BACKGROUND Rhabdoid tumor (RT) of the lung is a rare and aggressive malignancy. The origin of and the mutation responsible for RT are entirely unknown. The distinction between RT associated with subtypes of lung cancer and SMARCA4-deficient thoracic sarcomas is also unknown. CASE REPORT Three pulmonary subsolid nodules in the right S6, left S6, and left S8 were identified in a 78-year-old Japanese woman. At 3 and 9 months later, a chest CT showed unchanged sizes, but at 15 months the development of a 37-mm mass in the right S6 was observed.
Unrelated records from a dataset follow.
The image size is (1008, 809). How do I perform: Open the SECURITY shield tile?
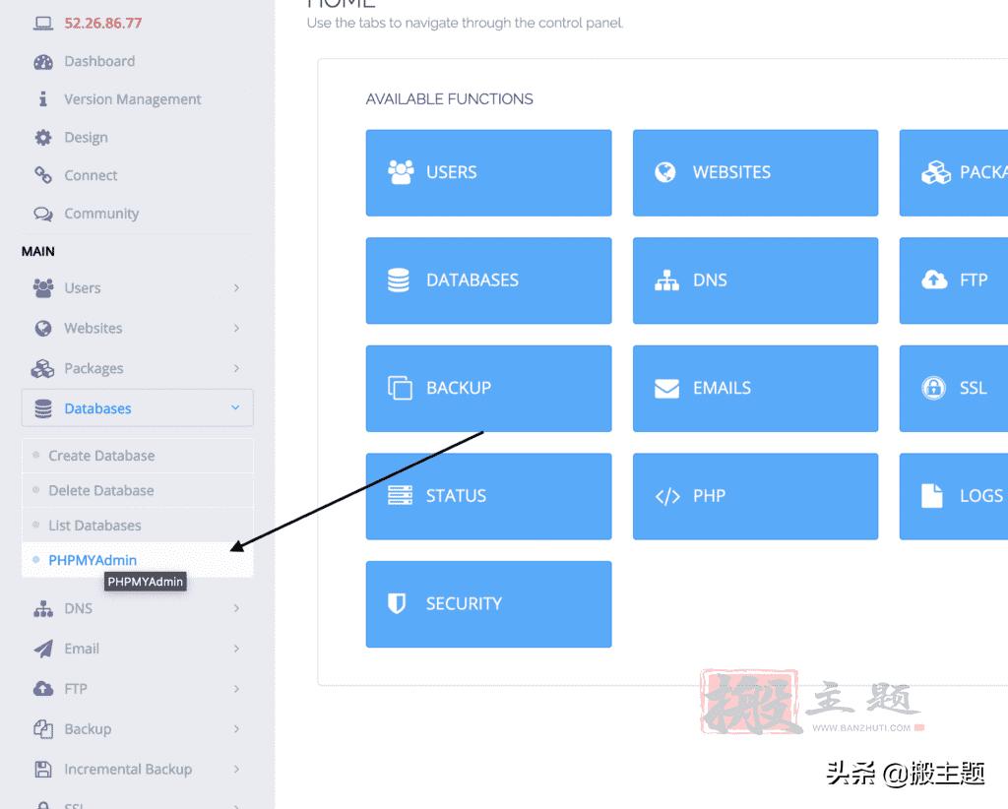(x=488, y=604)
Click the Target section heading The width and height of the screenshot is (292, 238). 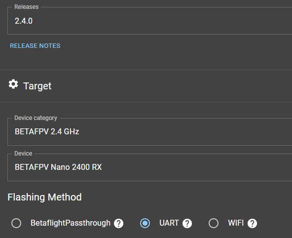pyautogui.click(x=37, y=86)
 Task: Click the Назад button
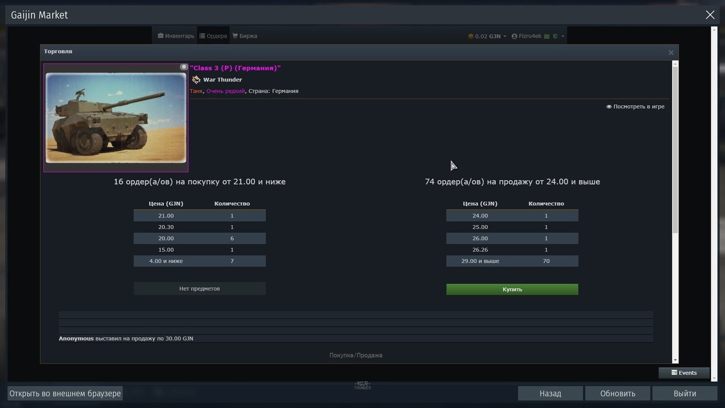point(550,393)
The patient's systemic condition deteriorated rapidly, and she died 1 month later. An autopsy revealed that the mass consisted of 90% RT and 10% lung adenocarcinoma. There were another 2 adenocarcinoma lesions in the left lung. KRAS mutation analyses revealed the same KRAS mutation (G12D) in the adenocarcinoma and RT components in the identical mass and metastatic RT, indicating that all of these components had the same clonality. A different KRAS mutation in each of the 3 adenocarcinoma lesions was detected (right S6: G12D, left S6: A59G, left S8: G12C), indicating that the multiple adenocarcinoma lesions were truly multifocal lung adenocarcinoma. The adenocarcinoma and RT components retained SMARCA4 expression. CONCLUSIONS This is the first evidence of RT originating from multifocal lung adenocarcinoma. KRAS mutation is thought to be responsible for the RT's emergence via the epithelial-mesenchymal transition. Patients with multiple subsolid nodules should be followed closely; aggressive surgical intervention should be considered given concerns about the evolution of this aggressive malignancy.